[Opening EXTRACTED TEXT section]

Pundits predicted Cal to be terrible again this year, but the Bears have been able to make a statement in the Pac-12. And not just in the win column, but in the dramatic ways those games have played out.

Missed field goals shorter than extra points! Hail Mary passes! Fumbles! Overtime! Double overtime!

Hollywood scribes are seriously jealous they didn’t come up with scripts like what has been happening to the Bears. Now that “Friday Night Lights” is over, writers are looking for the next great football TV show. What better than tackling college football in what has been such a wild season?

But heading into the toughest part of Cal’s season, that magic might be running out. The game script against UCLA should have read: Cal, despite having 200 fewer yards than the Bruins, wins on a last minute field goal. Instead, Jared Goff threw an interception, and Cal lost, 36-34. Against Washington, the Bears were supposed to come out of the half trailing 28-0 and score 51 points to win. In reality, Cal only scored seven points, ultimately losing 31-7.

So what chance does Cal have against Oregon, the No. 6 team in the AP Top 25? In all honesty, probably none. Oregon is a more fully developed team with more all-around threats and a Heisman frontrunner in quarterback Marcus Mariota.

Oregon just looks too good, too strong.

But let’s imagine we can conjure up some more magic, because this seems to be the year for it for Cal football. Here are 10 things that could happen that would give the Bears a big, fat “W”:

1. The Occupy Berkeley movement decides it’s not being taken seriously enough and starts an “Occupy Levi’s Stadium” campaign. The Bears wouldn’t win, but at least they wouldn’t lose.

2. Aaron Rodgers decides he misses playing college football and convinces Jared Goff to let him play behind center. Rodgers constantly tears apart pro defenses, so what kind of problems can Oregon — the No. 100 defense in the country — present?

3. Tony Gonzalez decides that if Rodgers is coming back, he wants to, too.

4. All the Oregon players decide to try the local cuisine and eat some really bad sushi.

5. There’s a problem with the Ducks’ plane, and the players all land on an island “Lost”-style, just without the smoke monster and the Dharma Initiative and the flashes sideways. Of course, the Oregon players would all be safely rescued Saturday morning after the scheduled game time passes.

6. It turns out that Peter Pan and Tinkerbell are real, and the Cal players get sprinkled with pixie dust, allowing them to fly over the heads of all the Ducks’ players. Go figure: Ducks can’t fly, but Bears can.

7. The entire Oregon team comes down with Ebola. How are they supposed to play if they’re all quarantined and not allowed to fly? Huh? (Of course, after the game is over, everyone is OK.)

8. The Ducks’ mascot pulls a muscle from doing so many push-ups on the sideline as part of his weird, drunk-seeming antics, and the team decides it has to accompany him to the hospital.

9. Kanye West storms onto the field, takes all the footballs, announces that he deserves them more than Oregon does and refuses to give the balls back.

10. 49ers head coach Jim Harbaugh throws one of his famous tantrums and demands his stadium back.

Or maybe Cal fans should accept that this one is probably going to go the other way.

[Closing EXTRACTED TEXT section]

» REQUIRED TASKS:
[1] According to the Cal football column, what was the final score of Cal's game against Washington?
[2] Write out the part of the Cal football column that opens with the words containing "Oregon just looks" and closes with "country — present?".
[3] Decide whether each statement agrees with the Cal football column, answering yes or no and quoting the words that settle it: (a) Cal lost its game against UCLA by two points. (b) Marcus Mariota is Cal's quarterback. (c) Oregon is ranked No. 6 in the AP Top 25.

[Opening DATA FOR REVIEW section]

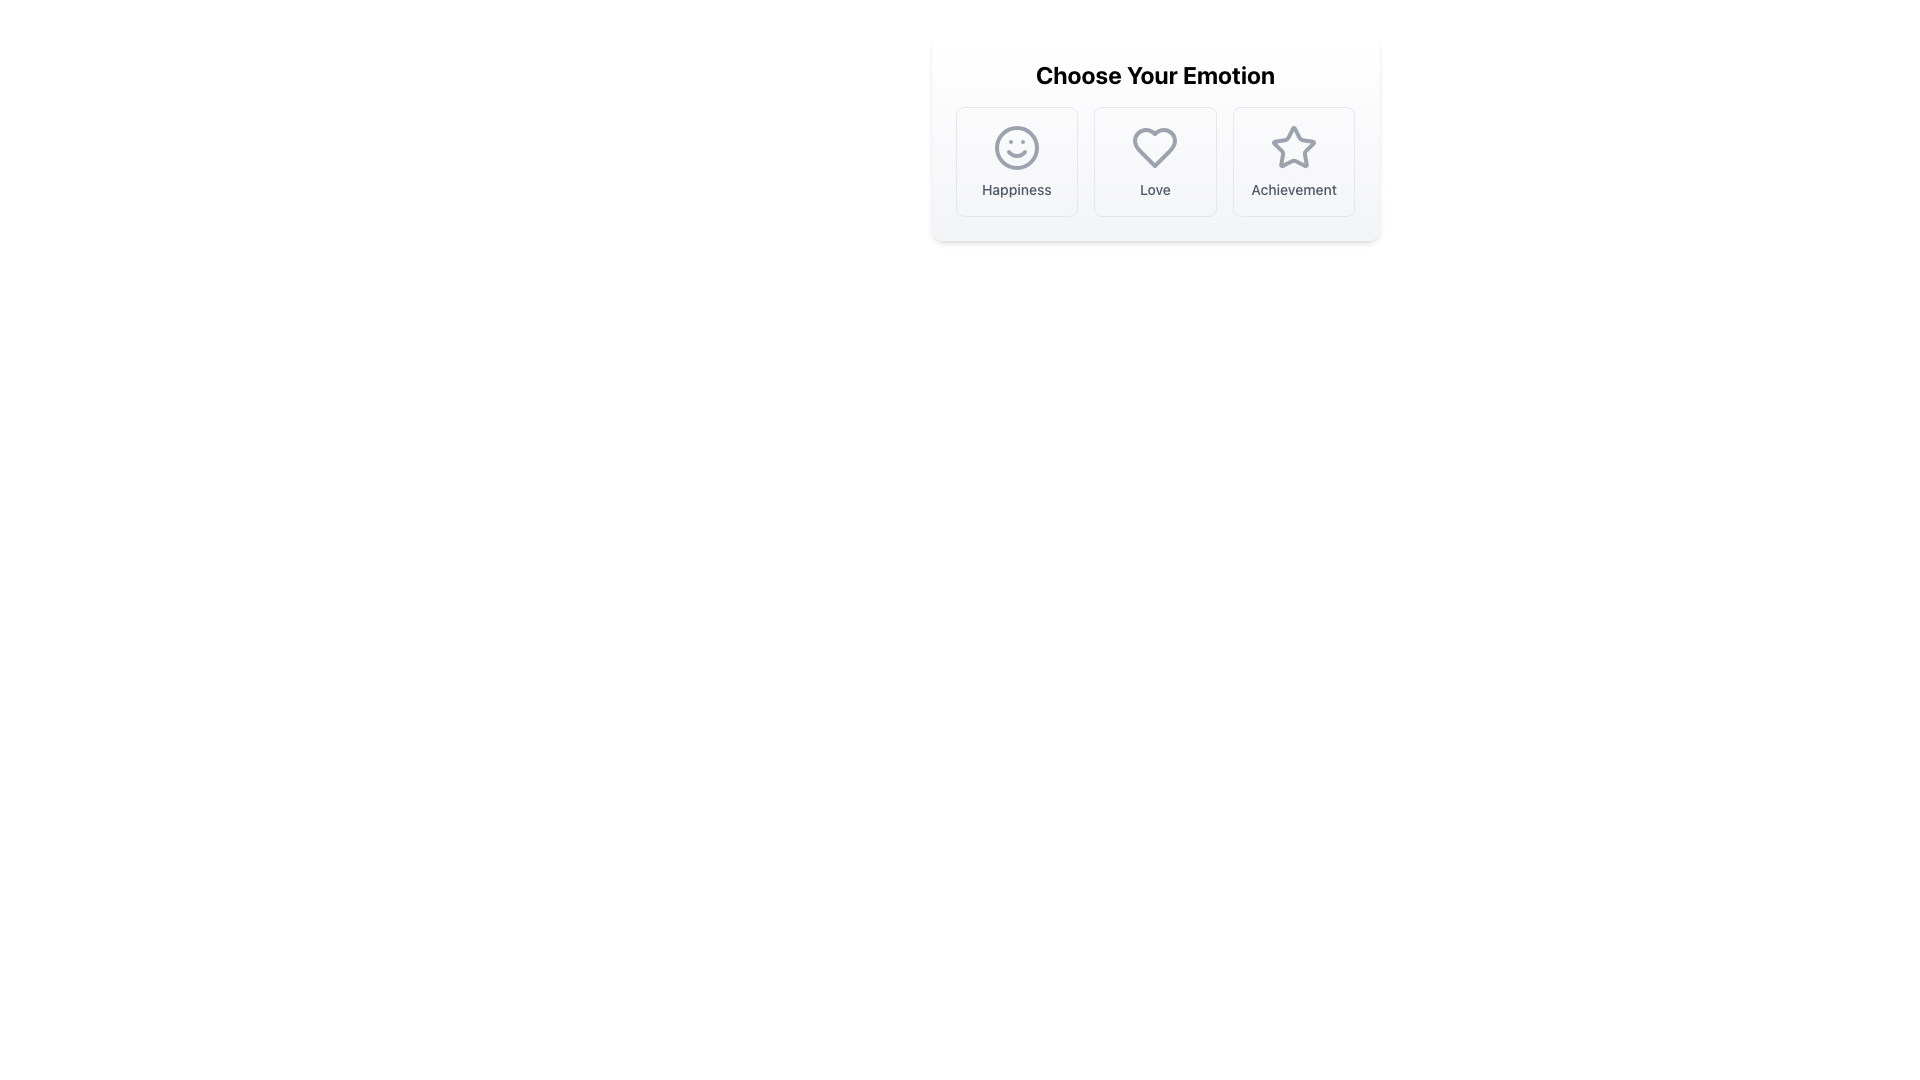  I want to click on the 'Love' emotion selection card, which is the middle option in a group of four selection cards located at the top center of the interface, so click(1155, 137).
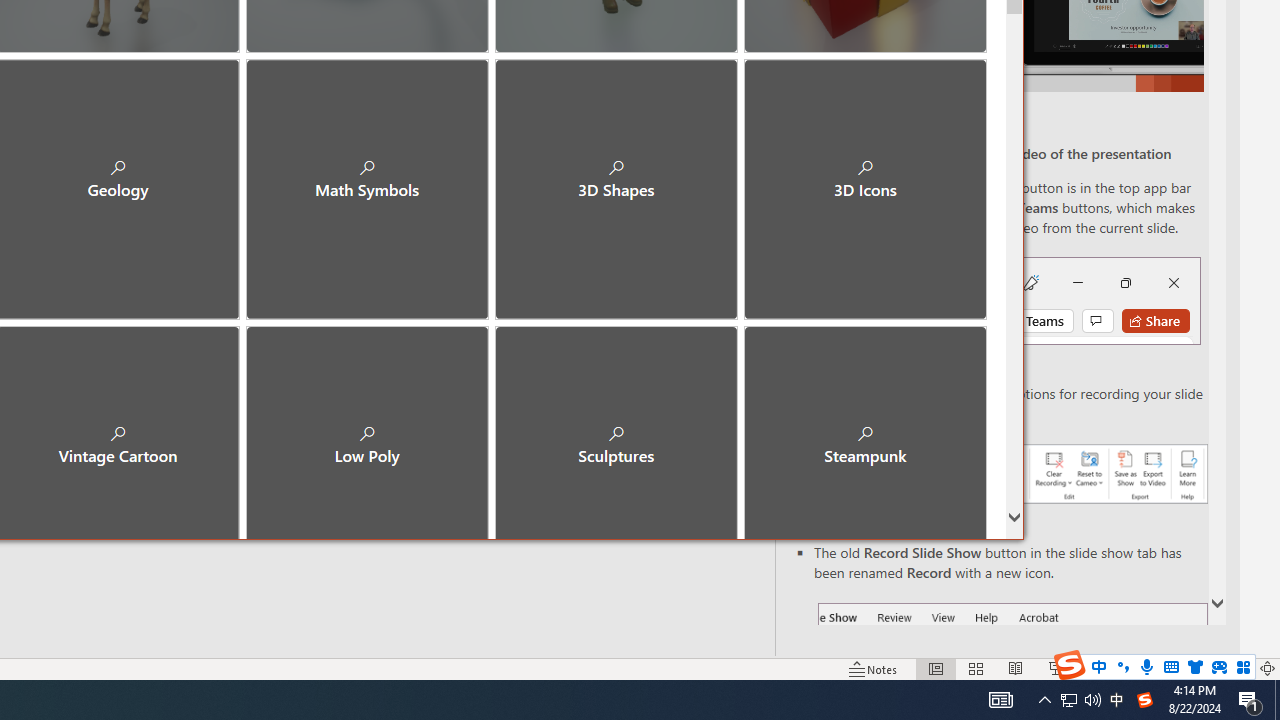  Describe the element at coordinates (865, 180) in the screenshot. I see `'3D Icons'` at that location.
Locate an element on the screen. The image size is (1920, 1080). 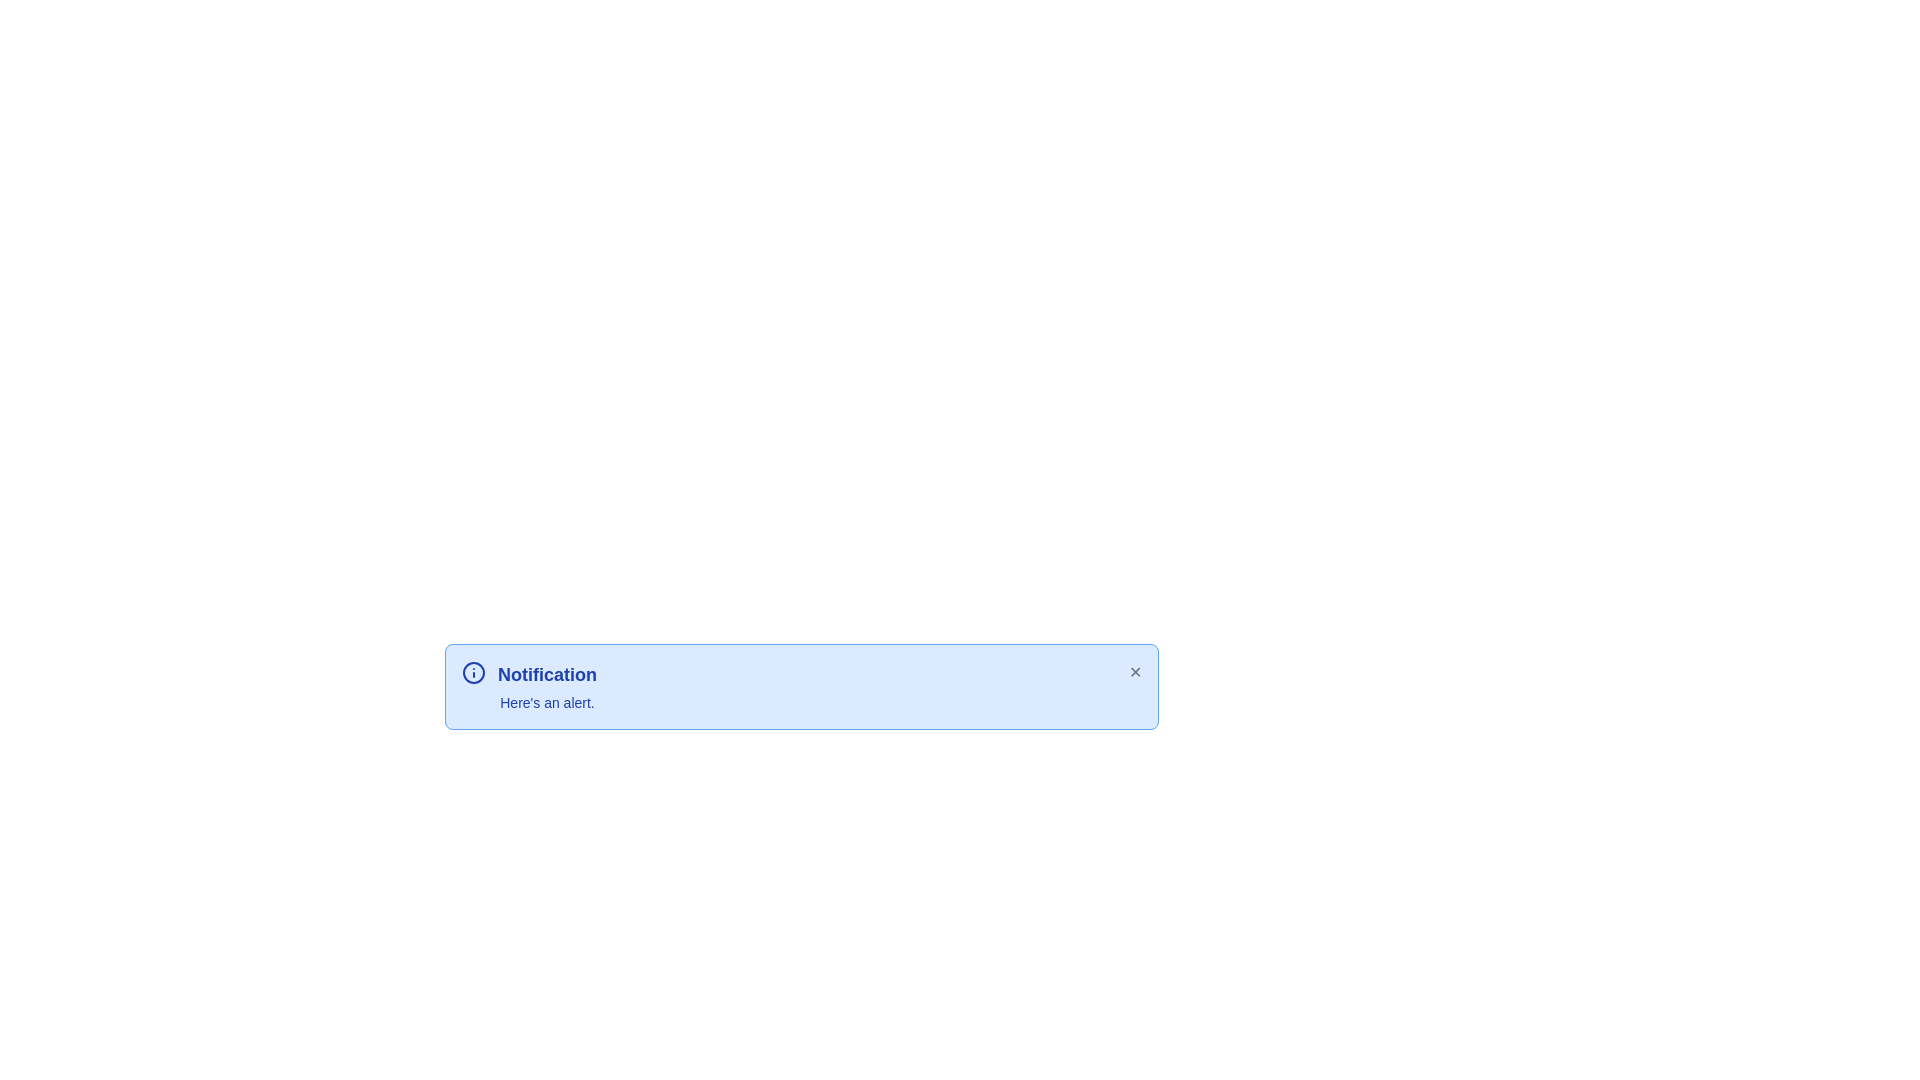
the close button to dismiss the alert is located at coordinates (1134, 672).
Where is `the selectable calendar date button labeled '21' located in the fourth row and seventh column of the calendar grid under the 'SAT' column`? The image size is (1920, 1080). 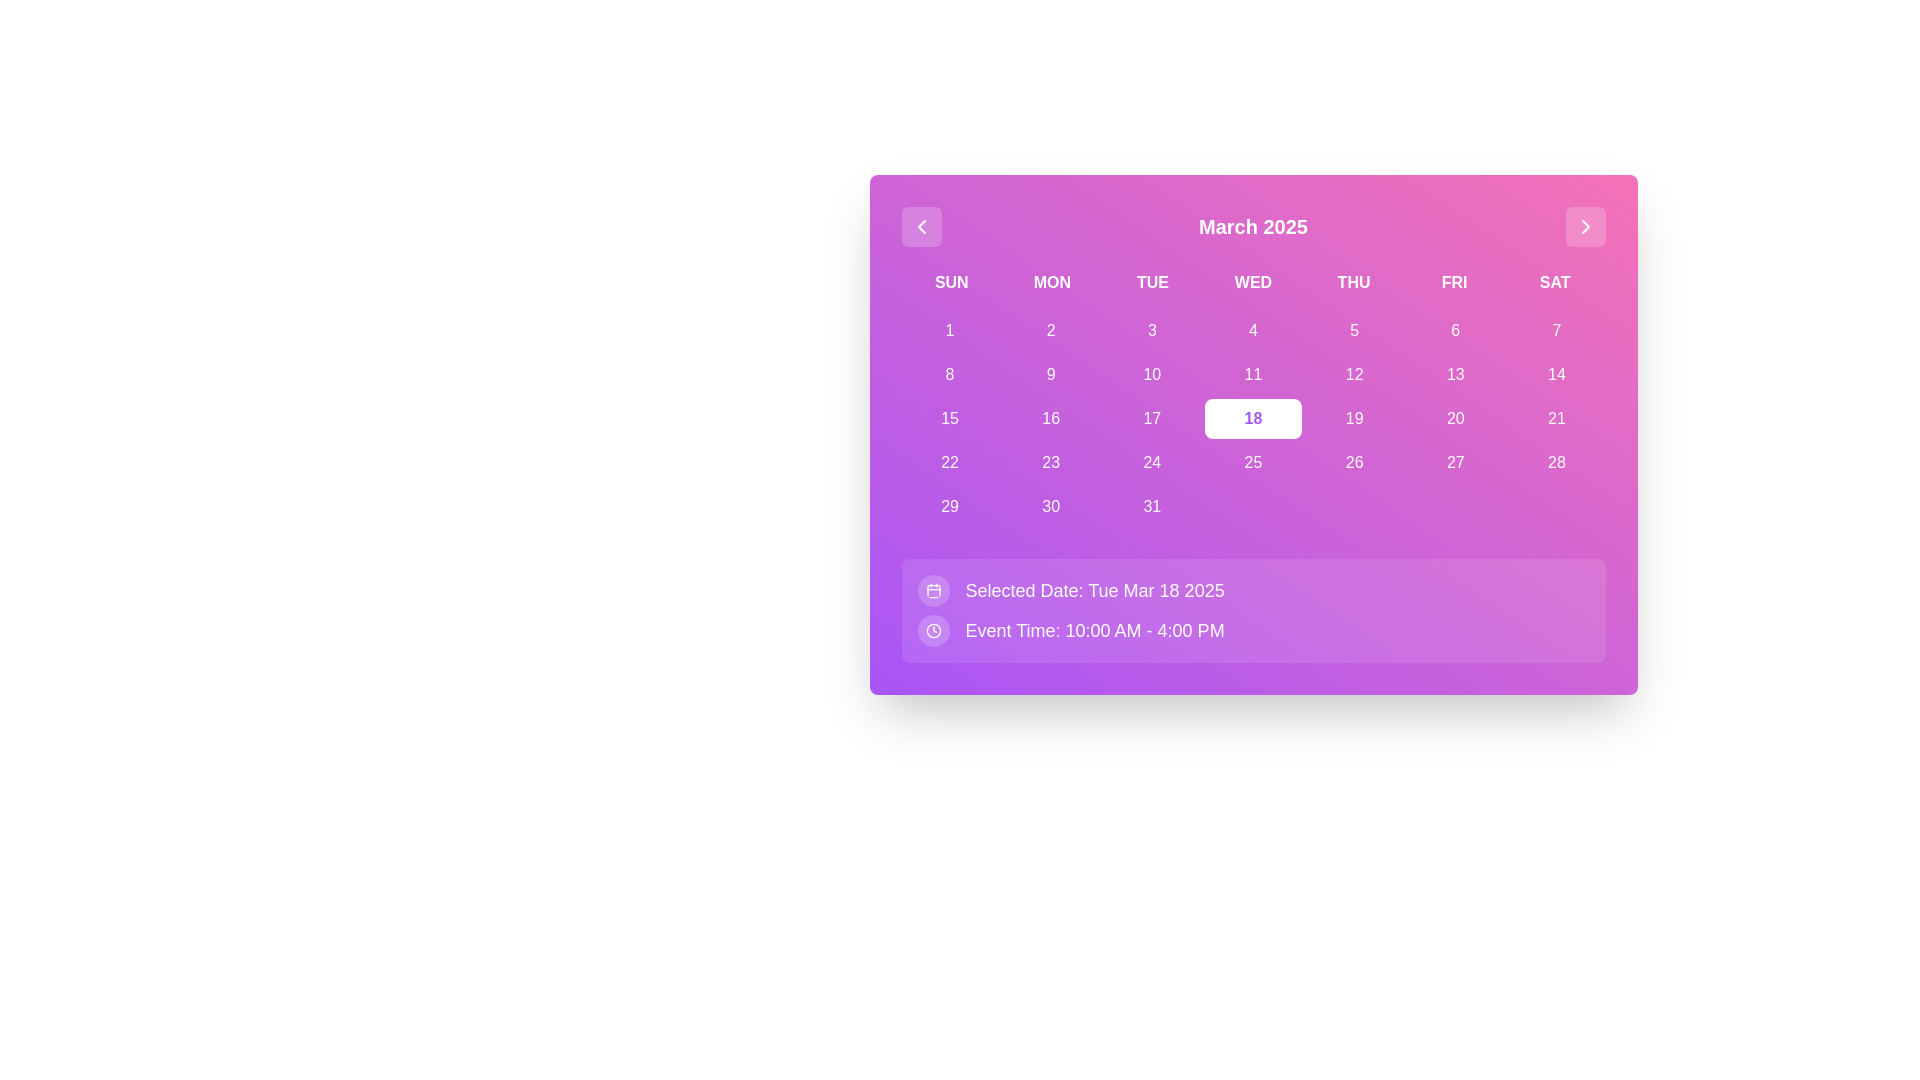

[Closing DATA FOR REVIEW section]

» SET OF ANSWERS:
[1] Cal lost to Washington, 31-7.

[2]
Oregon just looks too good, too strong.

But let’s imagine we can conjure up some more magic, because this seems to be the year for it for Cal football. Here are 10 things that could happen that would give the Bears a big, fat “W”:

1. The Occupy Berkeley movement decides it’s not being taken seriously enough and starts an “Occupy Levi’s Stadium” campaign. The Bears wouldn’t win, but at least they wouldn’t lose.

2. Aaron Rodgers decides he misses playing college football and convinces Jared Goff to let him play behind center. Rodgers constantly tears apart pro defenses, so what kind of problems can Oregon — the No. 100 defense in the country — present?

[3]
(a) Yes: "Cal lost, 36-34."
(b) No: "Oregon is a more fully developed team with more all-around threats and a Heisman frontrunner in quarterback Marcus Mariota."
(c) Yes: "Oregon, the No. 6 team in the AP Top 25"